» **Questions to answer**
• A. According to the text on strains, what kind of organism is P. pastoris?
• B. In the strains text, reproduce the part that opens with the words containing "Escherichia coli, the" and closes with "for laboratory-scale preparations.", substituting "homogenizer" for "sonicator".

Our Strains
Bacillus subtilis and Pichia pastoris are our platform strains, because scalable protein extraction from E. coli requires expensive equipment.
Escherichia coli, the most widely used workhorse for molecular and synthetic biology, does not secrete proteins efficiently. As a result, large-scale recombinant protein production and purification in E. coli generally requires equipment for cell lysis (a sonicator or french press) and separation of soluble proteins from the fragments of lysed cells (a refrigerated centrifuge). This equipment can cost thousands to tens of thousands of dollars even for laboratory-scale preparations.
We therefore chose Bacillus subtilis and Pichia pastoris (Komagataella pastoris) as the platform organisms for our wetware designs. B. subtilis is a gram-positive bacterium, and P. pastoris is a yeast. Both B. subtilis and P. pastoris are Generally Regarded As Safe by the United States Food and Drug Administration. Both are capable of high capacity (grams per liter) secretion of recombinant proteins, and are widely used in the biotechnology industry for recombinant protein production.

» **Recorded data**

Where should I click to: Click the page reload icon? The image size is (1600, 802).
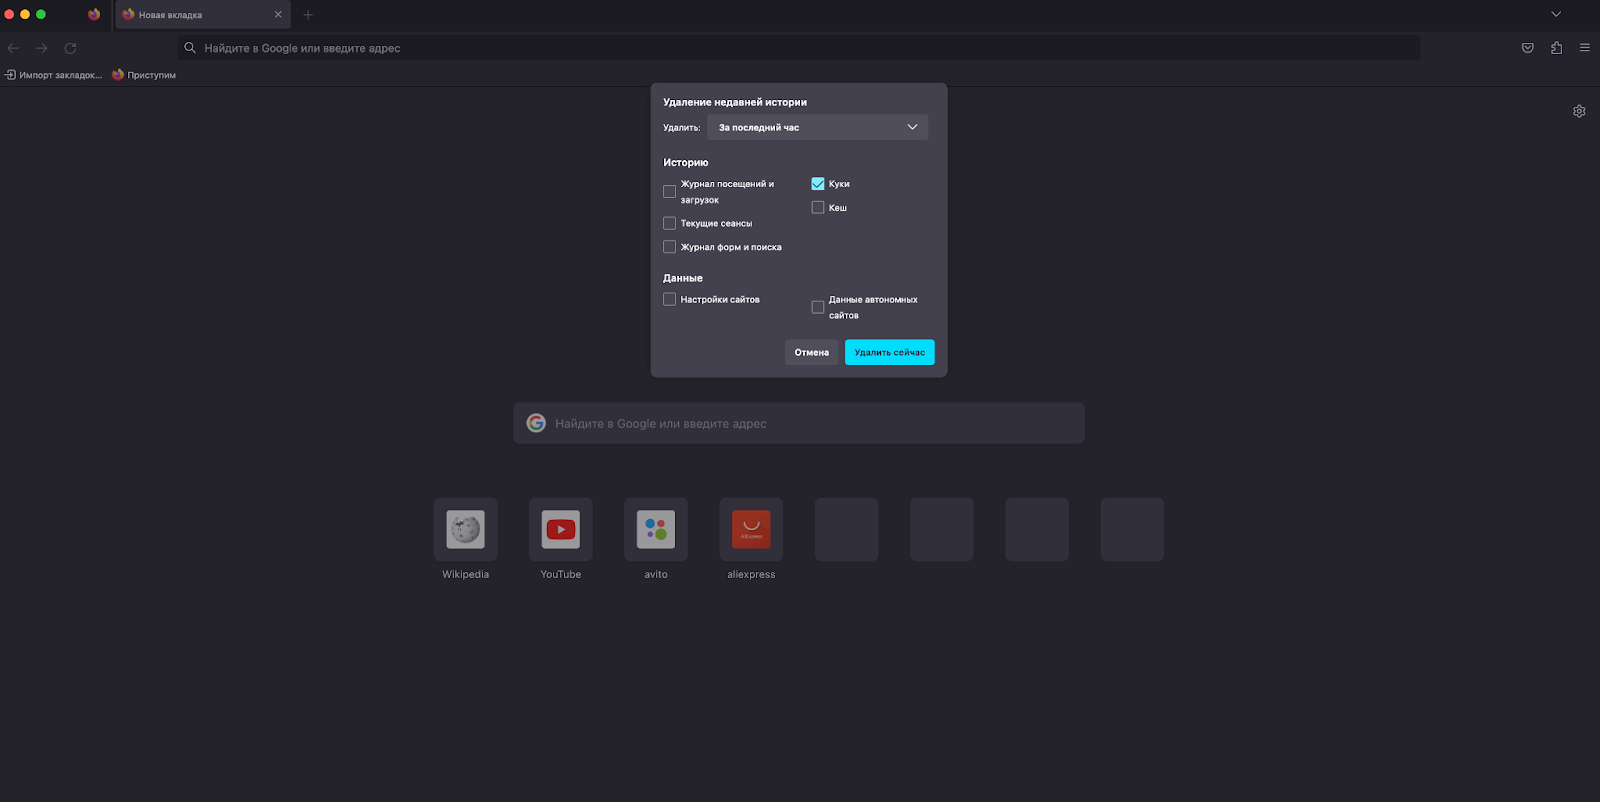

» **Solutions per task**
• A. P. pastoris is a yeast.

• B.
Escherichia coli, the most widely used workhorse for molecular and synthetic biology, does not secrete proteins efficiently. As a result, large-scale recombinant protein production and purification in E. coli generally requires equipment for cell lysis (a homogenizer or french press) and separation of soluble proteins from the fragments of lysed cells (a refrigerated centrifuge). This equipment can cost thousands to tens of thousands of dollars even for laboratory-scale preparations.